### Records shown
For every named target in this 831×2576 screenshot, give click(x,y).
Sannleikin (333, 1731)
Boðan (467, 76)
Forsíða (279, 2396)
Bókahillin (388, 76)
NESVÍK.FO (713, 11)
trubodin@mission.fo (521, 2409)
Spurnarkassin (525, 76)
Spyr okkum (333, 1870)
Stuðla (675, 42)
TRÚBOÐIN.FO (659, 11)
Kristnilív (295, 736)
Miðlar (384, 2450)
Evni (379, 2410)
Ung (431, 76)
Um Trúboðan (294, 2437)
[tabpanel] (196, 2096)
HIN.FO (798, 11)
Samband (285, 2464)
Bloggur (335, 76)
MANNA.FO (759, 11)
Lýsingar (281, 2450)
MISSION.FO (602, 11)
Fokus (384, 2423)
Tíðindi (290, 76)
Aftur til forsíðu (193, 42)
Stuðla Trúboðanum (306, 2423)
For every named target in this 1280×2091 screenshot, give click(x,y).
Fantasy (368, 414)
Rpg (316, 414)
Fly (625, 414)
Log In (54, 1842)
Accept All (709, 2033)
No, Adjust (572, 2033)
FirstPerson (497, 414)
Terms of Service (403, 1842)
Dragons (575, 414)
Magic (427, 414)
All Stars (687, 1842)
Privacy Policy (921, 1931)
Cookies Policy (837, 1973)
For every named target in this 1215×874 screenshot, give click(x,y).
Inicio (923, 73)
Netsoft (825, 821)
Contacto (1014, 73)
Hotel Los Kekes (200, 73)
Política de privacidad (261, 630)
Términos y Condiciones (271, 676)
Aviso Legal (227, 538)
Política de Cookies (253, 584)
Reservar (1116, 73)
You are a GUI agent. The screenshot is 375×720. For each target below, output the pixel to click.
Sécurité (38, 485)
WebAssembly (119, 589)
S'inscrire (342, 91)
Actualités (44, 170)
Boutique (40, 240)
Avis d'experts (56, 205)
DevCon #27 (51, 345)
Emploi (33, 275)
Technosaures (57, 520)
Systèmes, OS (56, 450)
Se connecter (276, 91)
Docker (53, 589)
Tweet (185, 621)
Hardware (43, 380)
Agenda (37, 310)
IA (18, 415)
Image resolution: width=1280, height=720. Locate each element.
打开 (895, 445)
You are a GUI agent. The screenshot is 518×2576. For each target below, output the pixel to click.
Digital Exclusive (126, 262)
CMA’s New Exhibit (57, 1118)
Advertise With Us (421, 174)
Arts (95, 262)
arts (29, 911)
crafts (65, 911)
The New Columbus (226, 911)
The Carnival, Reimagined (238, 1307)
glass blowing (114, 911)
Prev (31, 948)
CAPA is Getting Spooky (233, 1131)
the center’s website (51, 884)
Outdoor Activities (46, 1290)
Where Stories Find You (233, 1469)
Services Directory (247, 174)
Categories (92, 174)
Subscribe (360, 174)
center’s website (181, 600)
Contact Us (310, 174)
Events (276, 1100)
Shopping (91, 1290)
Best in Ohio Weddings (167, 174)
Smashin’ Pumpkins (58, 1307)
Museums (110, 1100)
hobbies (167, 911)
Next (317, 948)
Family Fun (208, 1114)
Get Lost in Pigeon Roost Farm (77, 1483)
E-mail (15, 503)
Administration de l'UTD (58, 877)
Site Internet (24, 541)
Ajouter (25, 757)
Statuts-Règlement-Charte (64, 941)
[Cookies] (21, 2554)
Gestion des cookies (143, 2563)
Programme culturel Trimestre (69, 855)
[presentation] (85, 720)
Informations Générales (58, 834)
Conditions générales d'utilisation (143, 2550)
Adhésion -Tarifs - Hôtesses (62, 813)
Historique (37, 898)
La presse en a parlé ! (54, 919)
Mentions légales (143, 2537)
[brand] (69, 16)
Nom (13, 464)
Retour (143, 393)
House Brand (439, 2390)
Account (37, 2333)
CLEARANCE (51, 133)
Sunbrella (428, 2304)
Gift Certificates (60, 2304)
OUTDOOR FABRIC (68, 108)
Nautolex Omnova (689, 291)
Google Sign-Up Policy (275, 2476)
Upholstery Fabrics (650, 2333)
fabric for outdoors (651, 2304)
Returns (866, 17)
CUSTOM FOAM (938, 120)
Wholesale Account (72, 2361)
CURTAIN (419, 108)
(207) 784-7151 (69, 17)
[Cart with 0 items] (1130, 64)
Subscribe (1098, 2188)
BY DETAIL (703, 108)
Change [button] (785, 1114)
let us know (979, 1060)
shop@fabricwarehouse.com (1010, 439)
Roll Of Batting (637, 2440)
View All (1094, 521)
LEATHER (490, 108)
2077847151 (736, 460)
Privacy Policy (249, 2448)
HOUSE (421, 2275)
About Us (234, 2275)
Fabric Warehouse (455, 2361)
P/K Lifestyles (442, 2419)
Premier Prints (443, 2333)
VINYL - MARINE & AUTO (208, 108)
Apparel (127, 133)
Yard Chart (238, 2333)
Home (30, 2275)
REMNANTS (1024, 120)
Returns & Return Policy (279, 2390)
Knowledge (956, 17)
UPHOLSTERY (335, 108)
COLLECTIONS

### Exercise aim
Edit the records above so that every occurrence of "GUI agent" becomes "interface agent", and leave all other text unchanged.

### Completed exercise
For every named target in this 831×2576 screenshot, give click(x,y).
Sannleikin (333, 1731)
Boðan (467, 76)
Forsíða (279, 2396)
Bókahillin (388, 76)
NESVÍK.FO (713, 11)
trubodin@mission.fo (521, 2409)
Spurnarkassin (525, 76)
Spyr okkum (333, 1870)
Stuðla (675, 42)
TRÚBOÐIN.FO (659, 11)
Kristnilív (295, 736)
Miðlar (384, 2450)
Evni (379, 2410)
Ung (431, 76)
Um Trúboðan (294, 2437)
[tabpanel] (196, 2096)
HIN.FO (798, 11)
Samband (285, 2464)
Bloggur (335, 76)
MANNA.FO (759, 11)
Lýsingar (281, 2450)
MISSION.FO (602, 11)
Fokus (384, 2423)
Tíðindi (290, 76)
Aftur til forsíðu (193, 42)
Stuðla Trúboðanum (306, 2423)
For every named target in this 1280×2091 screenshot, give click(x,y).
Fantasy (368, 414)
Rpg (316, 414)
Fly (625, 414)
Log In (54, 1842)
Accept All (709, 2033)
No, Adjust (572, 2033)
FirstPerson (497, 414)
Terms of Service (403, 1842)
Dragons (575, 414)
Magic (427, 414)
All Stars (687, 1842)
Privacy Policy (921, 1931)
Cookies Policy (837, 1973)
For every named target in this 1215×874 screenshot, give click(x,y).
Inicio (923, 73)
Netsoft (825, 821)
Contacto (1014, 73)
Hotel Los Kekes (200, 73)
Política de privacidad (261, 630)
Términos y Condiciones (271, 676)
Aviso Legal (227, 538)
Política de Cookies (253, 584)
Reservar (1116, 73)
You are a interface agent. The screenshot is 375×720. For each target below, output the pixel to click.
Sécurité (38, 485)
WebAssembly (119, 589)
S'inscrire (342, 91)
Actualités (44, 170)
Boutique (40, 240)
Avis d'experts (56, 205)
DevCon #27 (51, 345)
Emploi (33, 275)
Technosaures (57, 520)
Systèmes, OS (56, 450)
Se connecter (276, 91)
Docker (53, 589)
Tweet (185, 621)
Hardware (43, 380)
Agenda (37, 310)
IA (18, 415)
Image resolution: width=1280, height=720. Locate each element.
打开 (895, 445)
You are a interface agent. The screenshot is 518×2576. For each target below, output the pixel to click.
Digital Exclusive (126, 262)
CMA’s New Exhibit (57, 1118)
Advertise With Us (421, 174)
Arts (95, 262)
arts (29, 911)
crafts (65, 911)
The New Columbus (226, 911)
The Carnival, Reimagined (238, 1307)
glass blowing (114, 911)
Prev (31, 948)
CAPA is Getting Spooky (233, 1131)
the center’s website (51, 884)
Outdoor Activities (46, 1290)
Where Stories Find You (233, 1469)
Services Directory (247, 174)
Categories (92, 174)
Subscribe (360, 174)
center’s website (181, 600)
Contact Us (310, 174)
Events (276, 1100)
Shopping (91, 1290)
Best in Ohio Weddings (167, 174)
Smashin’ Pumpkins (58, 1307)
Museums (110, 1100)
hobbies (167, 911)
Next (317, 948)
Family Fun (208, 1114)
Get Lost in Pigeon Roost Farm (77, 1483)
E-mail (15, 503)
Administration de l'UTD (58, 877)
Site Internet (24, 541)
Ajouter (25, 757)
Statuts-Règlement-Charte (64, 941)
[Cookies] (21, 2554)
Gestion des cookies (143, 2563)
Programme culturel Trimestre (69, 855)
[presentation] (85, 720)
Informations Générales (58, 834)
Conditions générales d'utilisation (143, 2550)
Adhésion -Tarifs - Hôtesses (62, 813)
Historique (37, 898)
La presse en a parlé ! (54, 919)
Mentions légales (143, 2537)
[brand] (69, 16)
Nom (13, 464)
Retour (143, 393)
House Brand (439, 2390)
Account (37, 2333)
CLEARANCE (51, 133)
Sunbrella (428, 2304)
Gift Certificates (60, 2304)
OUTDOOR FABRIC (68, 108)
Nautolex Omnova (689, 291)
Google Sign-Up Policy (275, 2476)
Upholstery Fabrics (650, 2333)
fabric for outdoors (651, 2304)
Returns (866, 17)
CUSTOM FOAM (938, 120)
Wholesale Account (72, 2361)
CURTAIN (419, 108)
(207) 784-7151 (69, 17)
[Cart with 0 items] (1130, 64)
Subscribe (1098, 2188)
BY DETAIL (703, 108)
Change [button] (785, 1114)
let us know (979, 1060)
shop@fabricwarehouse.com (1010, 439)
Roll Of Batting (637, 2440)
View All (1094, 521)
LEATHER (490, 108)
2077847151 (736, 460)
Privacy Policy (249, 2448)
HOUSE (421, 2275)
About Us (234, 2275)
Fabric Warehouse (455, 2361)
P/K Lifestyles (442, 2419)
Premier Prints (443, 2333)
VINYL - MARINE & AUTO (208, 108)
Apparel (127, 133)
Yard Chart (238, 2333)
Home (30, 2275)
REMNANTS (1024, 120)
Returns & Return Policy (279, 2390)
Knowledge (956, 17)
UPHOLSTERY (335, 108)
COLLECTIONS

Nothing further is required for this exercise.